--- TASK INPUT ---

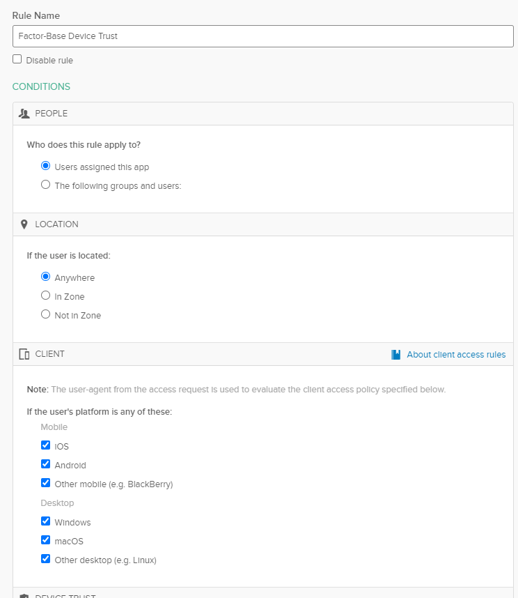The width and height of the screenshot is (518, 598).
Task: Click the book icon beside About client access rules
Action: coord(396,355)
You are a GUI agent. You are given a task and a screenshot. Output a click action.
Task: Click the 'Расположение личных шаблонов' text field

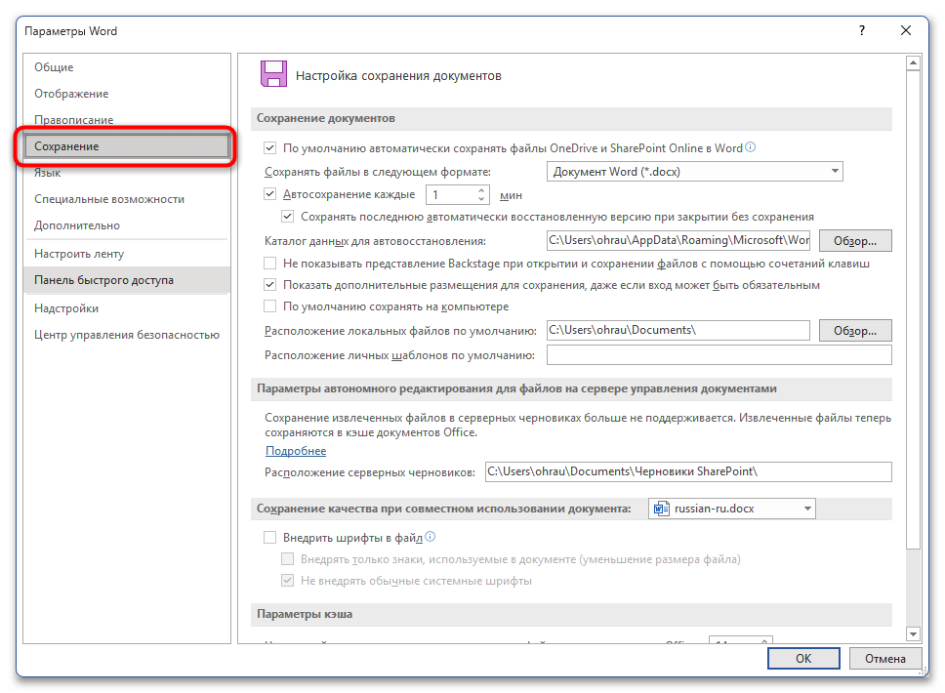[719, 355]
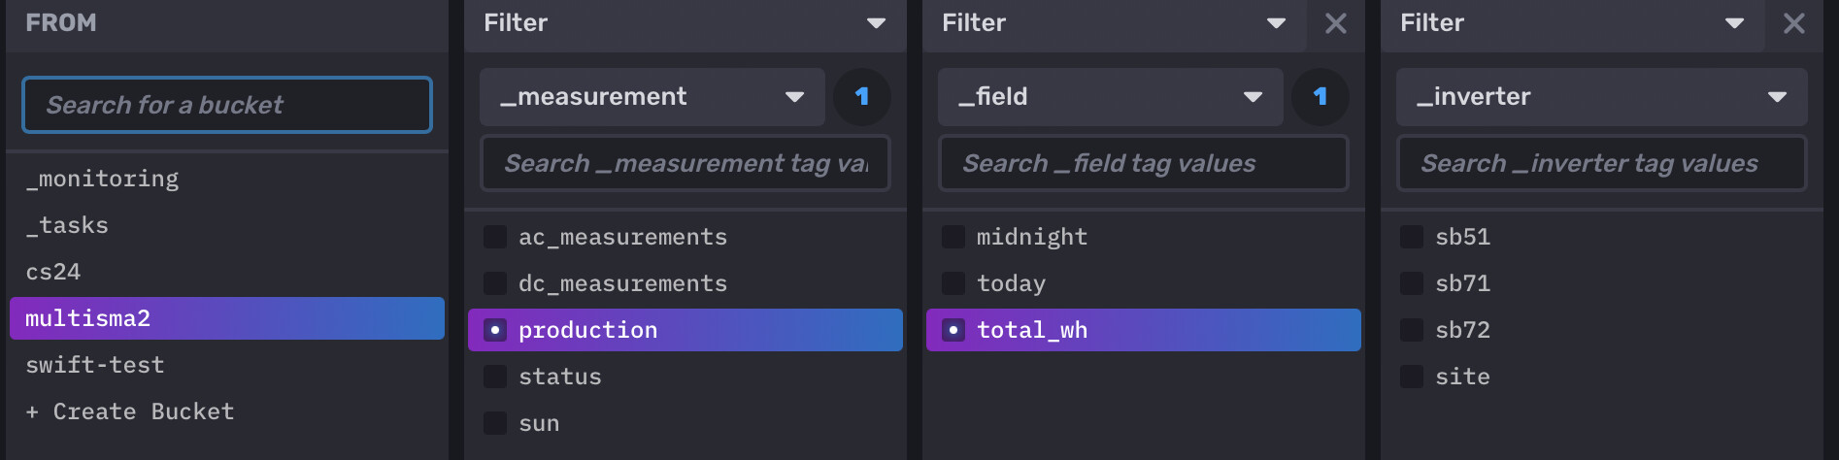Remove the _inverter filter card

(x=1794, y=23)
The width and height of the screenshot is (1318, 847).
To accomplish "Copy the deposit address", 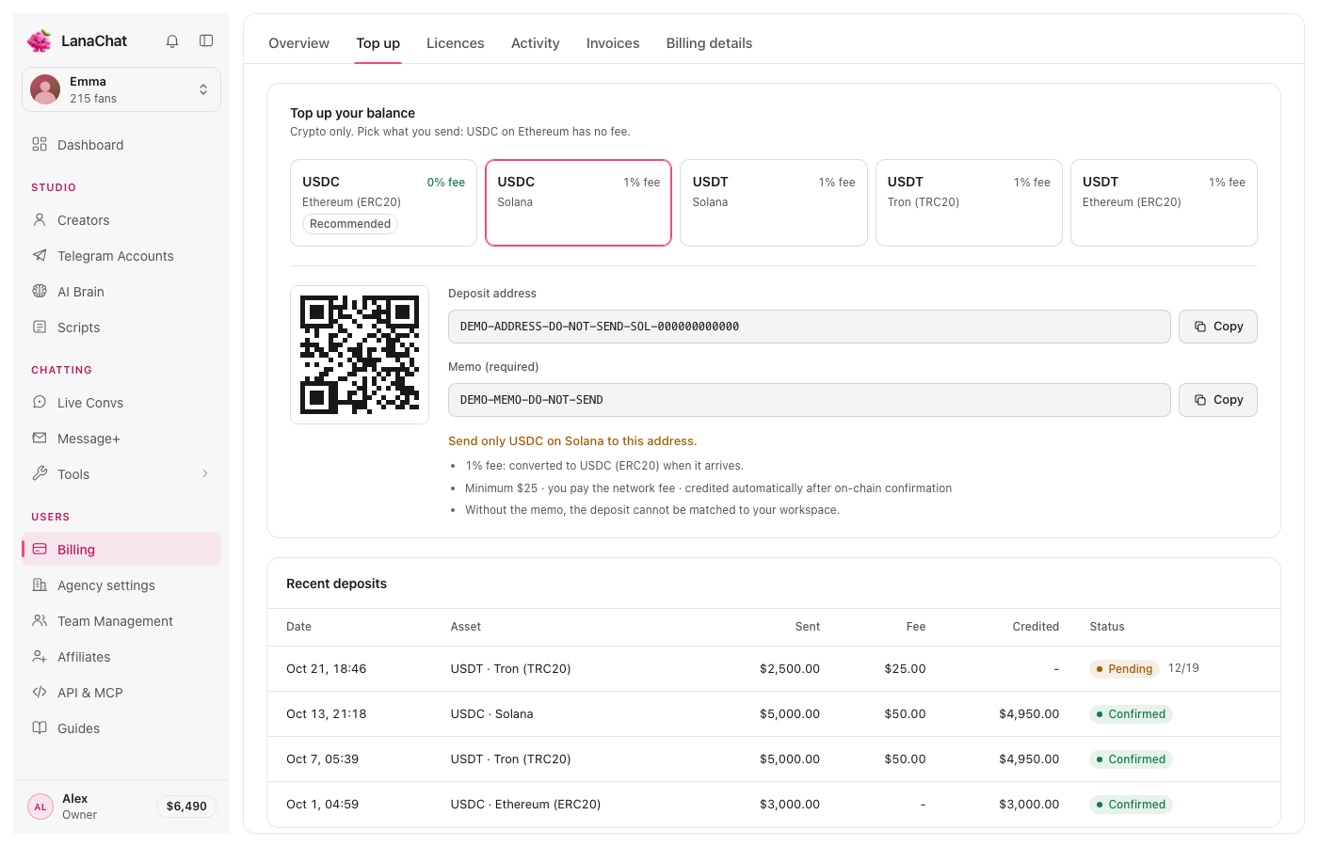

---

ACTIVITY: With the pictures removed, write out exactly the lines from the line containing "You are a GUI" through the last line of the material above, both included.

ANSWER FOR THE TASK:
You are a GUI agent. You are given a task and a screenshot. Output a click action.
Task: Click the 'Расположение личных шаблонов' text field

[719, 355]
Remove the _inverter filter card

(x=1794, y=23)
The width and height of the screenshot is (1318, 847).
To accomplish "Copy the deposit address", 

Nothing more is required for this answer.